Garantia de uma renda básica emer­gencial que garanta, durante a calamidade, uma cesta de alimentação suficiente para todos os membros da família;

Para efetivar essas medidas é necessário um fundo social especial, taxando as grandes fortunas e os setores de alta renda.

Muito tem se falado sobre a necessidade de reduzir a desigualdade social. A pandemia, que provoca uma forte comoção, é uma oportunidade para dar esse salto.

A paciência com a ino­perância e falta de sensibilidade social do governo federal está atingindo um limite.

A classe média bate panelas todos os dias. Se nada for feito, os mais pobres, fortemente atingidos pela depressão econômica e, provavelmente, sentindo fortemente os efeitos do Covid-19 na própria carne, estarão mais preocupados com a saúde dos seus entes queridos e com a falta do que colocar nas panelas.

Daí para um cenário chileno, com saques e depredações, será um passo”.

Estas as ponderações precisas de Bonduki e daqui pra frente eu toco o bonde.

A título de justiça observamos que algumas ações já foram implantadas pelo prefeito Fernando Cunha que tem conduzido com excelência a discussão sobre a pandemia e discutido responsavelmente as possíveis soluções para enfrentar a doença.

 No tocante a classe empresarial, principalmente ao pequeno empresário, toca ao governo federal a não os deixar desas­sis­ti­dos em suas dificuldades que serão muitas.
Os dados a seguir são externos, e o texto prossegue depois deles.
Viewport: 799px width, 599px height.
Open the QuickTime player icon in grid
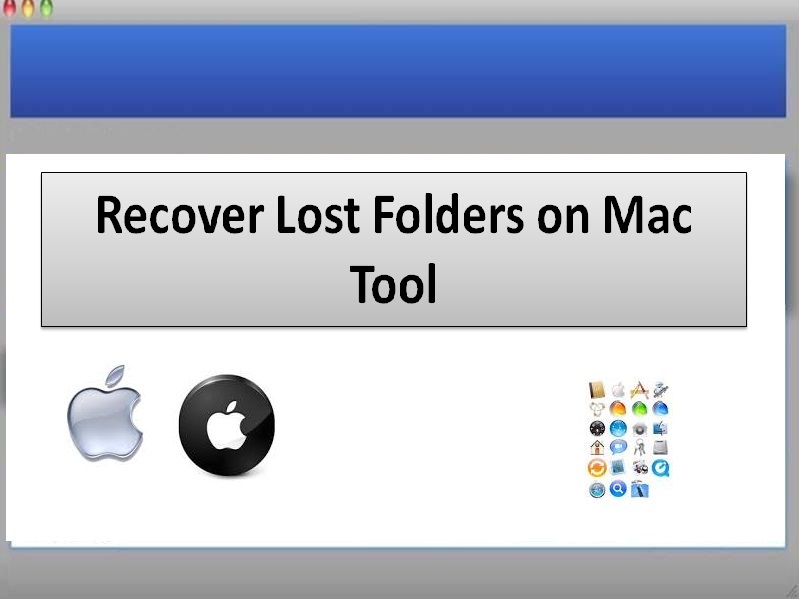point(660,468)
Não é preciso repetir a necessidade de injetar dinheiro na economia como vêm fazendo os países da Europa e Estados Unidos para reverter o quadro econômico que se desenhará após o enfrentamento da pandemia.

Abertura de linhas de créditos com juros baixíssimos a perder de vista. Perdão de dívidas ou protelamento das mesmas, diminuição de cargas tributárias, ajuda no pagamento de folha de salário, diminuição na carga de impostos, flexibilização no pagamento de tributos e outras facilidades para a rápida recuperação do mercado.

Esta discussão de intervenção estatal nesta hora de crise mundial tem que ser deixada de lado. É necessário ter um olhar mais agudo sobre o humano como pleiteia Márcio e um olhar econômico como insinua Marcos.

Se ambos os olhares se entrecruzarem e notarem a necessidade um do outro para se complementarem no entendimento de que sem o humano não há necessidade de economia e sem economia, no mundo moderno e global, não haverá humanos, o consenso se fará.

Esta a principal razão pela qual entendo como extremamente necessário a que se abandonem os discursos dos extremos e se finque pés e cabeças, sentimentos e razão na mesma disposição de lutar em prol de que as necessidades se completem tanto do ponto de vista econômico quanto do ponto de vista humano.

Assim sendo, se assim for, todos terão razão

Willian A. Zanolli é artista plástico, jornalista e advogado.